What you need to do
In the entries that follow, the first line to write out is the one containing "Iepirkumi (25, 2064)", and the last is the one containing "Atminties kortelės talpa (276, 763)". Reproduce that stretch exactly, with nothing before or after it.

(Stored data)
- - - - -

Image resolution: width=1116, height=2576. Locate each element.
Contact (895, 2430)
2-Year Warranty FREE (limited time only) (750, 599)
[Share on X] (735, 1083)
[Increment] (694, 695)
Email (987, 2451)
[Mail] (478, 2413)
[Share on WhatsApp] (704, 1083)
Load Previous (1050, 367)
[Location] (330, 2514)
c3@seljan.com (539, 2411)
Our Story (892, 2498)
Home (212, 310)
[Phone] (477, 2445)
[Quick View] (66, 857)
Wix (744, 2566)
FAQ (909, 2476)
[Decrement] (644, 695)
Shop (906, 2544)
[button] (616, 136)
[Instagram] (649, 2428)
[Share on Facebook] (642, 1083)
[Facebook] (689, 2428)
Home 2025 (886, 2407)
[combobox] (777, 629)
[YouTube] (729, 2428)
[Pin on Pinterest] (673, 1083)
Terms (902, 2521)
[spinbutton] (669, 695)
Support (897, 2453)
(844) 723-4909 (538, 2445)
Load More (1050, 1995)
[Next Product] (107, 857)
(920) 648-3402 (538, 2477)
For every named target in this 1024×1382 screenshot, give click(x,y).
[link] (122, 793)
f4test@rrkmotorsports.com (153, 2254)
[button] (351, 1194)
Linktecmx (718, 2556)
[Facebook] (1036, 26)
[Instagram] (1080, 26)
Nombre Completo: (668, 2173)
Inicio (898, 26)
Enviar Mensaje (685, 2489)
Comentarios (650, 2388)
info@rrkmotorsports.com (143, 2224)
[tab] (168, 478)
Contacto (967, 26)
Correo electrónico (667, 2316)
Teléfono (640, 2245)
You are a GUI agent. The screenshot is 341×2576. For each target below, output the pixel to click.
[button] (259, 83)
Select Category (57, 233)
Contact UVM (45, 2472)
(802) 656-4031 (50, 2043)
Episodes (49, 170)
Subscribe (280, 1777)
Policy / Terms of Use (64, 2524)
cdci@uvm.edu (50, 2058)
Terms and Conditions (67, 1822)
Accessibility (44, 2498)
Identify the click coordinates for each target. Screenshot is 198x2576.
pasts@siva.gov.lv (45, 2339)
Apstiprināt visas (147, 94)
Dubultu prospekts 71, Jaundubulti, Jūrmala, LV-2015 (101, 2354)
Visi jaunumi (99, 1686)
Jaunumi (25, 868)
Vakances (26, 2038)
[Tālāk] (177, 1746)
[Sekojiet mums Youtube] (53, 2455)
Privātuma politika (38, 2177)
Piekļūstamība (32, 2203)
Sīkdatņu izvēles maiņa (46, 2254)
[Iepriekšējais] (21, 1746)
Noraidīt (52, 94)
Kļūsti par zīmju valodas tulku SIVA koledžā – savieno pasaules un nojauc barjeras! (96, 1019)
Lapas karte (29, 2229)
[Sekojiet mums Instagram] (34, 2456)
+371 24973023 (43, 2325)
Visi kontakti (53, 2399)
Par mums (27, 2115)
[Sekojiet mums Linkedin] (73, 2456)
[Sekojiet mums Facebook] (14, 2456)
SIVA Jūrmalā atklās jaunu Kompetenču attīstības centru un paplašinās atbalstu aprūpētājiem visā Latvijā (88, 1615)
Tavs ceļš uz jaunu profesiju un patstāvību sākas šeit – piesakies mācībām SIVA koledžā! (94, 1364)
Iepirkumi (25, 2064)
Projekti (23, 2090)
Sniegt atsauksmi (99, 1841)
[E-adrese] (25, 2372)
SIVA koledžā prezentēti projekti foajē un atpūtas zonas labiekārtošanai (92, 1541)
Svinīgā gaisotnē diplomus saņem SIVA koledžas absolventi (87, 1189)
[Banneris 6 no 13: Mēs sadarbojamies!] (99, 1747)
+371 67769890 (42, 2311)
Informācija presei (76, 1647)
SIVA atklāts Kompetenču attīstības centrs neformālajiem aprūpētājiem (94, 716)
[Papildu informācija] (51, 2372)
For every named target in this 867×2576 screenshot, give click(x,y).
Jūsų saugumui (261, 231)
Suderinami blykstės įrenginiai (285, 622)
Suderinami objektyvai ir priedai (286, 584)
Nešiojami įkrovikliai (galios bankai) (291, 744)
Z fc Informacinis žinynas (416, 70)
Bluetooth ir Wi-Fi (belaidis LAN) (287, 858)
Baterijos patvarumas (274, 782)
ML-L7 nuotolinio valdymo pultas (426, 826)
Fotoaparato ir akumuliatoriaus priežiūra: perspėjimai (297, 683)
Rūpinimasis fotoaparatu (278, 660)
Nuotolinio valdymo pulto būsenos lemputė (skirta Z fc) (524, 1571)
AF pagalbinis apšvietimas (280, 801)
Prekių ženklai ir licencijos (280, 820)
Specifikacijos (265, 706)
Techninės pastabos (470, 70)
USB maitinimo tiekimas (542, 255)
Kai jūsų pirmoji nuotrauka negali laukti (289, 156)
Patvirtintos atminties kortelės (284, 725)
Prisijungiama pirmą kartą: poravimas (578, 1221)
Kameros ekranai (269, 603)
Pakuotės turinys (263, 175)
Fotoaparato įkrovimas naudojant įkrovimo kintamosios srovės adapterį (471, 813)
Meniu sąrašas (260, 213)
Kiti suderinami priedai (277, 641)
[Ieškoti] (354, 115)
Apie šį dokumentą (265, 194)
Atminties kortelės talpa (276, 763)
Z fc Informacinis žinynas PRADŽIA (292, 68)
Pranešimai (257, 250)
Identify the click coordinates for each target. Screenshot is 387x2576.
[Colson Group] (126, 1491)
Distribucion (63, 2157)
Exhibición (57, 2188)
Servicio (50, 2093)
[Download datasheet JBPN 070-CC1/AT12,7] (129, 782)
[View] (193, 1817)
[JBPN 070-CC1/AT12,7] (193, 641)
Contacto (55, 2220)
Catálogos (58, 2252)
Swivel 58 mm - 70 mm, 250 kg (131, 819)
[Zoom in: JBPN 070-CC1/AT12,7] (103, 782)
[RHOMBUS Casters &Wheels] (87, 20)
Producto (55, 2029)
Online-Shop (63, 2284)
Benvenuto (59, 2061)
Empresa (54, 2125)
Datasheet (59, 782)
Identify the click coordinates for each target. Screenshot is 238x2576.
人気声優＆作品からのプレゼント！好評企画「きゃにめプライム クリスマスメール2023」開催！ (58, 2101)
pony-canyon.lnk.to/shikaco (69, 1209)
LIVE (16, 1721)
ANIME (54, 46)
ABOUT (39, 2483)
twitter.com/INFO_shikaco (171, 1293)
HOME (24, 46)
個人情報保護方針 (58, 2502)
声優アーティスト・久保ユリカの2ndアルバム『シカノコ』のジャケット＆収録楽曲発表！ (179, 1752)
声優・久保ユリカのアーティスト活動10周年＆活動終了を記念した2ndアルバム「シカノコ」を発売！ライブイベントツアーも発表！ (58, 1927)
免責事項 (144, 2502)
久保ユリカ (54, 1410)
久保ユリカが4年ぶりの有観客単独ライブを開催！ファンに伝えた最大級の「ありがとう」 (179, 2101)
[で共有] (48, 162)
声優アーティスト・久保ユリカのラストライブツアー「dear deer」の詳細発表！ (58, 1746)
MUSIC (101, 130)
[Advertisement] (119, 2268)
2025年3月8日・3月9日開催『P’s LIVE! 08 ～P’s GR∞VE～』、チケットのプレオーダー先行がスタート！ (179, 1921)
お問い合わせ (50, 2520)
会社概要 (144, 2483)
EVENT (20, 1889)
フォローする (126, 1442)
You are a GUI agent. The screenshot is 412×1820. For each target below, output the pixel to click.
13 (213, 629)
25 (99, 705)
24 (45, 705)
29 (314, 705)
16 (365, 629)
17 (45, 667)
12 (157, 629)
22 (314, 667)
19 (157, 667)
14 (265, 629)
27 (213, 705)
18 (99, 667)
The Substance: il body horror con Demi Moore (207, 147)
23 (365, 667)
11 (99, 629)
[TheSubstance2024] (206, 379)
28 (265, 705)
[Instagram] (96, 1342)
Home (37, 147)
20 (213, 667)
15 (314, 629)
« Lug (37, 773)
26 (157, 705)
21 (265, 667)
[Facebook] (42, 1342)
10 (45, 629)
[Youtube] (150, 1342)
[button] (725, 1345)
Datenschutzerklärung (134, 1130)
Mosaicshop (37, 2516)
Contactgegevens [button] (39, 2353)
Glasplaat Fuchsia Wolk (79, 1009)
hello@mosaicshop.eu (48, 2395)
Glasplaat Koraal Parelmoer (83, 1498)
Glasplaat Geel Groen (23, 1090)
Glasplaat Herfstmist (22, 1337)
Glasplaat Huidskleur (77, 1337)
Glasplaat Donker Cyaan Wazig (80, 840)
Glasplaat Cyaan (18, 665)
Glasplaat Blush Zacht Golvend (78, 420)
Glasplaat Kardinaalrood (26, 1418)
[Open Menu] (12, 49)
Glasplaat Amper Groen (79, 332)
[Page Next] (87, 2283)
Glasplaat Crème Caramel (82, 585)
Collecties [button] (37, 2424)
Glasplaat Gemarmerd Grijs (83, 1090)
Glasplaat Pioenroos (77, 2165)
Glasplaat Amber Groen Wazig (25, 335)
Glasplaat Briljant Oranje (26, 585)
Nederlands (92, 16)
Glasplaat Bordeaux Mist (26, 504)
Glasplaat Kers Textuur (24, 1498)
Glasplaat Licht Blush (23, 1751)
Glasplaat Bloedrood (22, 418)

- - - - -

Task answer
Iepirkumi (25, 2064)
Projekti (23, 2090)
Sniegt atsauksmi (99, 1841)
[E-adrese] (25, 2372)
SIVA koledžā prezentēti projekti foajē un atpūtas zonas labiekārtošanai (92, 1541)
Svinīgā gaisotnē diplomus saņem SIVA koledžas absolventi (87, 1189)
[Banneris 6 no 13: Mēs sadarbojamies!] (99, 1747)
+371 67769890 (42, 2311)
Informācija presei (76, 1647)
SIVA atklāts Kompetenču attīstības centrs neformālajiem aprūpētājiem (94, 716)
[Papildu informācija] (51, 2372)
For every named target in this 867×2576 screenshot, give click(x,y).
Jūsų saugumui (261, 231)
Suderinami blykstės įrenginiai (285, 622)
Suderinami objektyvai ir priedai (286, 584)
Nešiojami įkrovikliai (galios bankai) (291, 744)
Z fc Informacinis žinynas (416, 70)
Bluetooth ir Wi-Fi (belaidis LAN) (287, 858)
Baterijos patvarumas (274, 782)
ML-L7 nuotolinio valdymo pultas (426, 826)
Fotoaparato ir akumuliatoriaus priežiūra: perspėjimai (297, 683)
Rūpinimasis fotoaparatu (278, 660)
Nuotolinio valdymo pulto būsenos lemputė (skirta Z fc) (524, 1571)
AF pagalbinis apšvietimas (280, 801)
Prekių ženklai ir licencijos (280, 820)
Specifikacijos (265, 706)
Techninės pastabos (470, 70)
USB maitinimo tiekimas (542, 255)
Kai jūsų pirmoji nuotrauka negali laukti (289, 156)
Patvirtintos atminties kortelės (284, 725)
Prisijungiama pirmą kartą: poravimas (578, 1221)
Kameros ekranai (269, 603)
Pakuotės turinys (263, 175)
Fotoaparato įkrovimas naudojant įkrovimo kintamosios srovės adapterį (471, 813)
Meniu sąrašas (260, 213)
Kiti suderinami priedai (277, 641)
[Ieškoti] (354, 115)
Apie šį dokumentą (265, 194)
Atminties kortelės talpa (276, 763)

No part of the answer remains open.